Effect of (1%w/v) inhibitor on the intrinsic properties of Nicotine: Nicotine is well known as a highly lipophobic molecule although ionisable in buffered with pH<8.2. The use of a buffered saliva at a pH =8.2 limits the study to the hydration properties of nicotine to the non-charged form. The presence of inhibitors in the range of concentrations (0.2 - 1% w/v) does not affect the pH of solution. The solution properties reported in Table 3 describe the change in Nicotine intrinsic properties in presence of 1% inhibitor.

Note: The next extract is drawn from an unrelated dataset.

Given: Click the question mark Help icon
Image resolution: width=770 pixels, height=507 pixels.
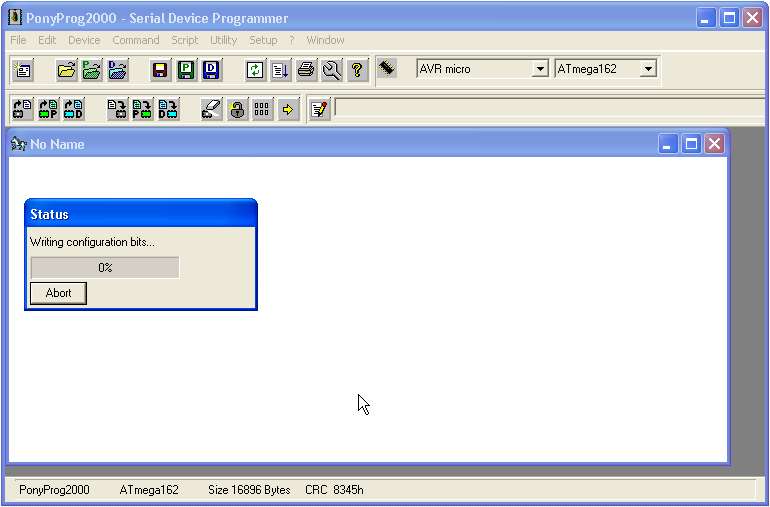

From the values of hydrodynamic hydration given by intrinsic viscosity this is slightly increased in presence of carbohydrate inhibitors except for β-cyclodextrin (BCD). This additive interacts with both the aqueous solvent and nicotine. It entraps nicotine inside its crown like structure and the hydrodynamic volume given by intrinsic viscosity might be that of the nicotine-BCD complex. The volatile additives Maltol and Furaneol only slightly affect [ƞ]. Acesulfame-K does not change hydration shell of nicotine but modifies water mobility. Aspartame although at a concentration of 0.2% because of its low solubility, contributes to decrease the hydration shell of nicotine (decrease in [ƞ]) probably owing to specific hydration properties described earlier.
The mobility of water given by k'h is more perturbed than the hydration shell. This is the case for hydrophilic inhibitors like sucrose, maltitol and Palatinit®. Their effect on the structure of the solvent is opposed to that of nicotine.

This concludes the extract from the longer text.